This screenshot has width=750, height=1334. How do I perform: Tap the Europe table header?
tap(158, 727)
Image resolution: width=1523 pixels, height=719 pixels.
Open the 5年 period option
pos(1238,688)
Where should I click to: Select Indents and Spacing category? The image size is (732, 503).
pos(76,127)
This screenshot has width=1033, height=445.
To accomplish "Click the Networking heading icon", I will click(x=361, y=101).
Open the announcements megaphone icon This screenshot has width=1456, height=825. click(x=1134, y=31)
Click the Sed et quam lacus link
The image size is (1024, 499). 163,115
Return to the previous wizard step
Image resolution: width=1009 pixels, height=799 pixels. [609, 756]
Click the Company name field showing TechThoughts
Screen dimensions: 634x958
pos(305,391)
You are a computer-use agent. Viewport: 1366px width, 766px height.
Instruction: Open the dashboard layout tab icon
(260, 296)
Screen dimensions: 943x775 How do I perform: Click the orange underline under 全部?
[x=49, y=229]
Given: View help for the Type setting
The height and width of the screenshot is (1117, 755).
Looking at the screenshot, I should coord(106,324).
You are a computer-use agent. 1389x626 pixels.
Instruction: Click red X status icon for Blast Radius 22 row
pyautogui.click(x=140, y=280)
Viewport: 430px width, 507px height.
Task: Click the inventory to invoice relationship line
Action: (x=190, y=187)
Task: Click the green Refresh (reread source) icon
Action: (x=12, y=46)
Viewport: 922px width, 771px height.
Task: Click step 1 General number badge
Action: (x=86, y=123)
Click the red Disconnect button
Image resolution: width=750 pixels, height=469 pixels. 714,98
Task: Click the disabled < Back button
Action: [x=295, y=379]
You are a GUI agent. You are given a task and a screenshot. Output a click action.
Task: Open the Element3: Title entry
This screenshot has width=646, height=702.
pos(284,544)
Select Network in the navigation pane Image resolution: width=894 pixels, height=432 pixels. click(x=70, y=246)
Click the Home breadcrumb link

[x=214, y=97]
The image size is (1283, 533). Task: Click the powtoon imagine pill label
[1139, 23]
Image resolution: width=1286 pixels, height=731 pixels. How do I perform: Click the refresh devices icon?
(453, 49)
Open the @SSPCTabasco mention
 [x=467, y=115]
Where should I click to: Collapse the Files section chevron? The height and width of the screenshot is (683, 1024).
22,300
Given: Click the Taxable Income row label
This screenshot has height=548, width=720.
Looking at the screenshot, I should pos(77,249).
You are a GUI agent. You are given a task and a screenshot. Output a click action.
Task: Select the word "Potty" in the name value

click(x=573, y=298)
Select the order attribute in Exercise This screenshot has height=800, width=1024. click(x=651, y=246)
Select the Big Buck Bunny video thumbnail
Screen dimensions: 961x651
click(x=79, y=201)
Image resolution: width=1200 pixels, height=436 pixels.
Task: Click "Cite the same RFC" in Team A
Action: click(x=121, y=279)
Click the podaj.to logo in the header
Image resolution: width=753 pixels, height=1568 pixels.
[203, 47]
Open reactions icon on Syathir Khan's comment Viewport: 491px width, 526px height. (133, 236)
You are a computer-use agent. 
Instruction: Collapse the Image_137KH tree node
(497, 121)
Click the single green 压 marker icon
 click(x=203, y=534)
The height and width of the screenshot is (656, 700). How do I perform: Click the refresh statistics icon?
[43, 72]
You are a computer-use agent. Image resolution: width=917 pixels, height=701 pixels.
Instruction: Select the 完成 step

What to work on:
Your job is to retype all of the material exactly.

Result:
This screenshot has width=750, height=1334. How do I perform: Tap the Europe table header?
tap(158, 727)
Image resolution: width=1523 pixels, height=719 pixels.
Open the 5年 period option
pos(1238,688)
Where should I click to: Select Indents and Spacing category? The image size is (732, 503).
pos(76,127)
This screenshot has width=1033, height=445.
To accomplish "Click the Networking heading icon", I will click(x=361, y=101).
Open the announcements megaphone icon This screenshot has width=1456, height=825. click(x=1134, y=31)
Click the Sed et quam lacus link
The image size is (1024, 499). 163,115
Return to the previous wizard step
Image resolution: width=1009 pixels, height=799 pixels. [609, 756]
Click the Company name field showing TechThoughts
Screen dimensions: 634x958
pos(305,391)
You are a computer-use agent. Viewport: 1366px width, 766px height.
Instruction: Open the dashboard layout tab icon
(260, 296)
Screen dimensions: 943x775 How do I perform: Click the orange underline under 全部?
[x=49, y=229]
Given: View help for the Type setting
The height and width of the screenshot is (1117, 755).
Looking at the screenshot, I should coord(106,324).
You are a computer-use agent. 1389x626 pixels.
Instruction: Click red X status icon for Blast Radius 22 row
pyautogui.click(x=140, y=280)
Viewport: 430px width, 507px height.
Task: Click the inventory to invoice relationship line
Action: (x=190, y=187)
Task: Click the green Refresh (reread source) icon
Action: (x=12, y=46)
Viewport: 922px width, 771px height.
Task: Click step 1 General number badge
Action: (x=86, y=123)
Click the red Disconnect button
Image resolution: width=750 pixels, height=469 pixels. 714,98
Task: Click the disabled < Back button
Action: [x=295, y=379]
You are a GUI agent. You are given a task and a screenshot. Output a click action.
Task: Open the Element3: Title entry
This screenshot has width=646, height=702.
pos(284,544)
Select Network in the navigation pane Image resolution: width=894 pixels, height=432 pixels. click(x=70, y=246)
Click the Home breadcrumb link

[x=214, y=97]
The image size is (1283, 533). Task: Click the powtoon imagine pill label
[1139, 23]
Image resolution: width=1286 pixels, height=731 pixels. How do I perform: Click the refresh devices icon?
(453, 49)
Open the @SSPCTabasco mention
 [x=467, y=115]
Where should I click to: Collapse the Files section chevron? The height and width of the screenshot is (683, 1024).
22,300
Given: Click the Taxable Income row label
This screenshot has height=548, width=720.
Looking at the screenshot, I should pos(77,249).
You are a GUI agent. You are given a task and a screenshot. Output a click action.
Task: Select the word "Potty" in the name value

click(x=573, y=298)
Select the order attribute in Exercise This screenshot has height=800, width=1024. click(x=651, y=246)
Select the Big Buck Bunny video thumbnail
Screen dimensions: 961x651
click(x=79, y=201)
Image resolution: width=1200 pixels, height=436 pixels.
Task: Click "Cite the same RFC" in Team A
Action: click(x=121, y=279)
Click the podaj.to logo in the header
Image resolution: width=753 pixels, height=1568 pixels.
[203, 47]
Open reactions icon on Syathir Khan's comment Viewport: 491px width, 526px height. (133, 236)
You are a computer-use agent. 
Instruction: Collapse the Image_137KH tree node
(497, 121)
Click the single green 压 marker icon
 click(x=203, y=534)
The height and width of the screenshot is (656, 700). How do I perform: Click the refresh statistics icon?
[43, 72]
You are a computer-use agent. Image resolution: width=917 pixels, height=701 pixels.
Instruction: Select the 完成 step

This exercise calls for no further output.